**Data**
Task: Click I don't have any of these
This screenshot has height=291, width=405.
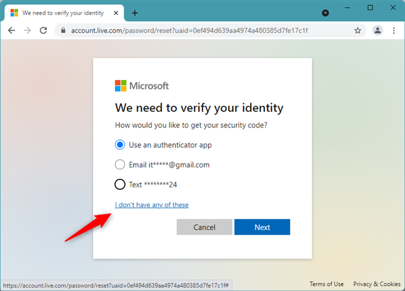Action: click(151, 205)
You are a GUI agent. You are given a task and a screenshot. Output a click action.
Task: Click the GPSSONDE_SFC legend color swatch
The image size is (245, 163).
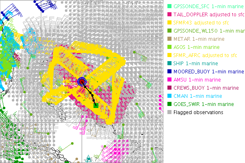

**The problem**
Each record should be printed again precisely, though not its pictures.

**Answer section**
Task: Click I don't have any of these
This screenshot has height=291, width=405.
Action: click(151, 205)
You are a GUI agent. You are given a task and a screenshot. Output a click action.
Task: Click the GPSSONDE_SFC legend color swatch
The image size is (245, 163).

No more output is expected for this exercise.